● **ABOUT THIS TASK**: In the records below, count every line that includes the word "computer". Provide the total alone.

-*-

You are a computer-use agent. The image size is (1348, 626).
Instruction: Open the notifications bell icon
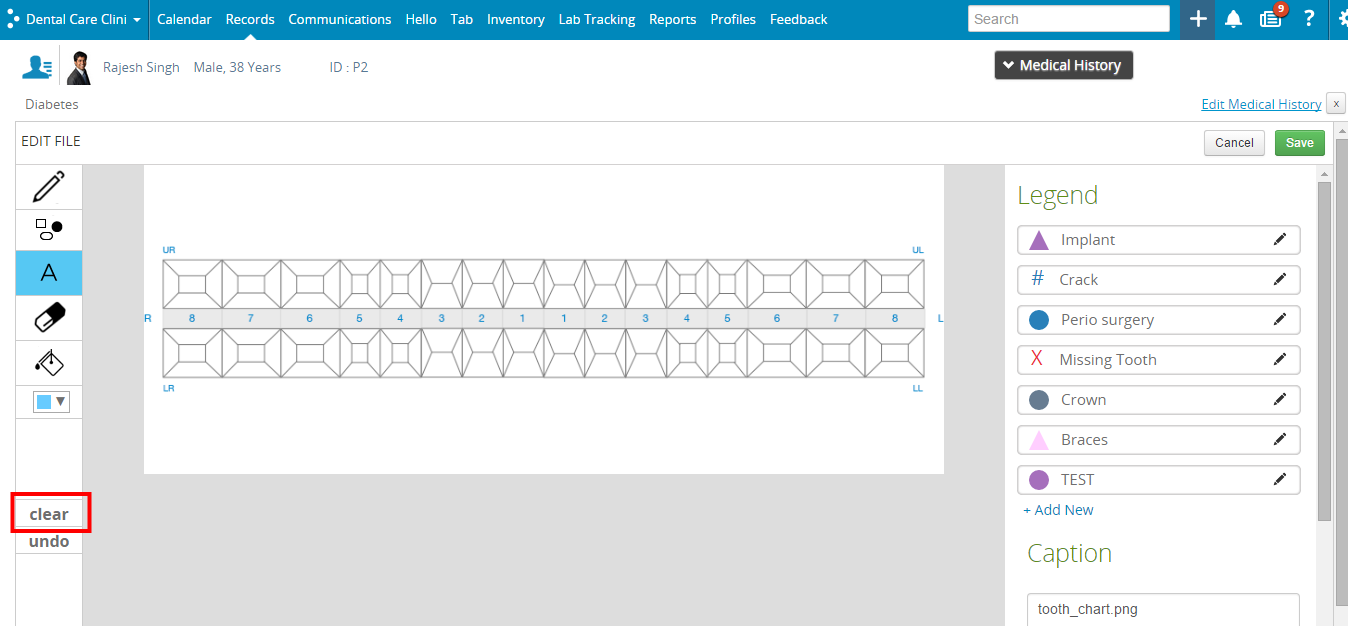[x=1234, y=19]
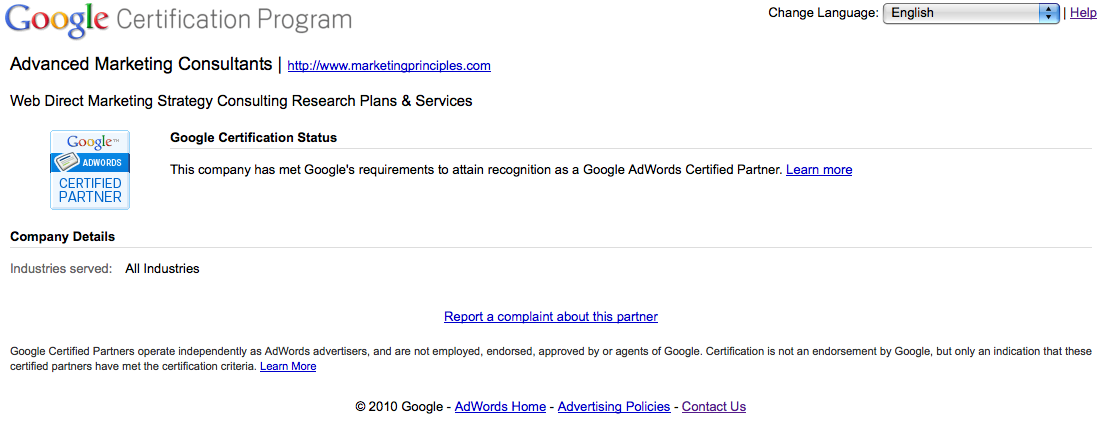This screenshot has width=1104, height=432.
Task: Click the Company Details heading
Action: [x=62, y=237]
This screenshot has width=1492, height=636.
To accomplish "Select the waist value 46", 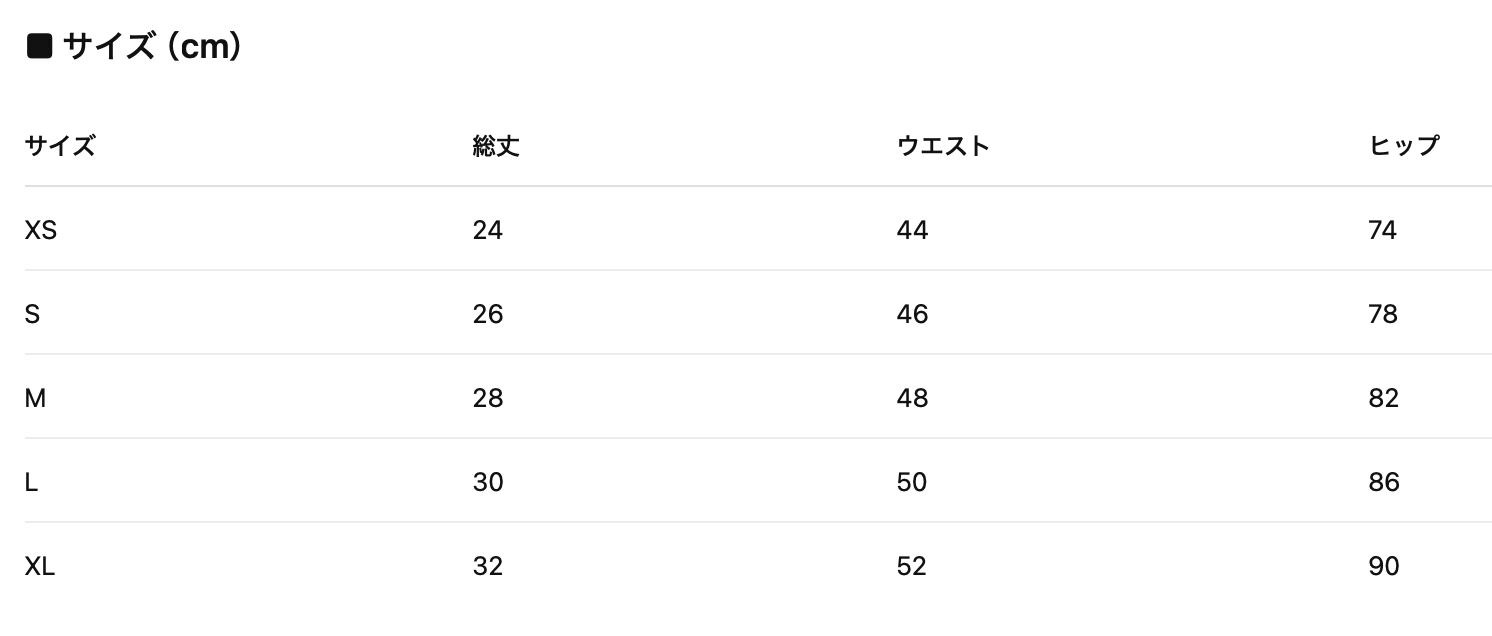I will (912, 315).
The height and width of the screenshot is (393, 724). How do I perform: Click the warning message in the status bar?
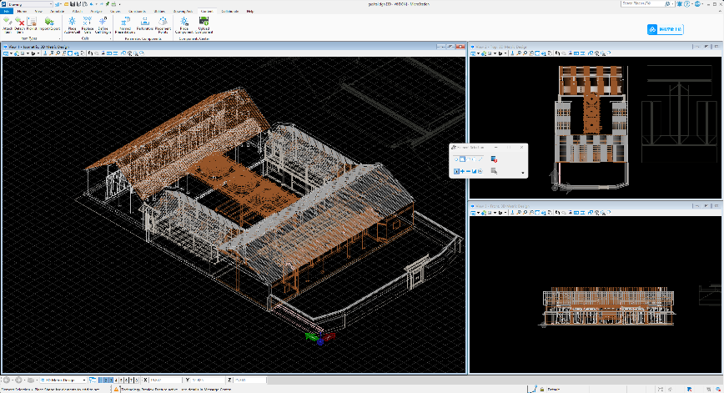tap(175, 389)
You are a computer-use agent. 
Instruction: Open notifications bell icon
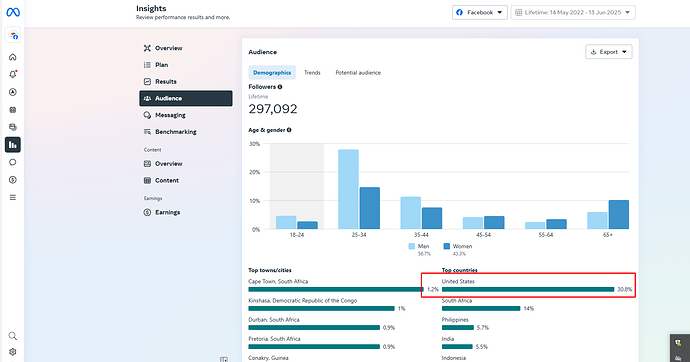13,74
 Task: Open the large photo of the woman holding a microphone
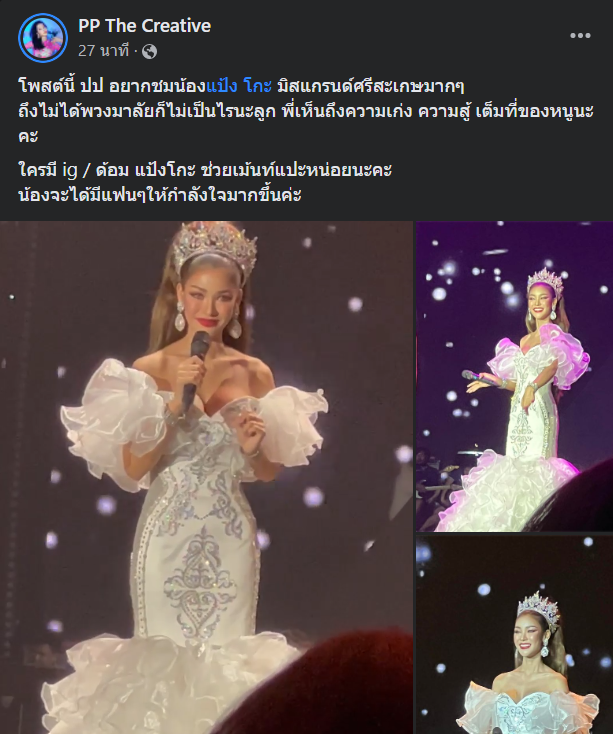(206, 477)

-*-

● **EXERCISE OUTPUT**: 2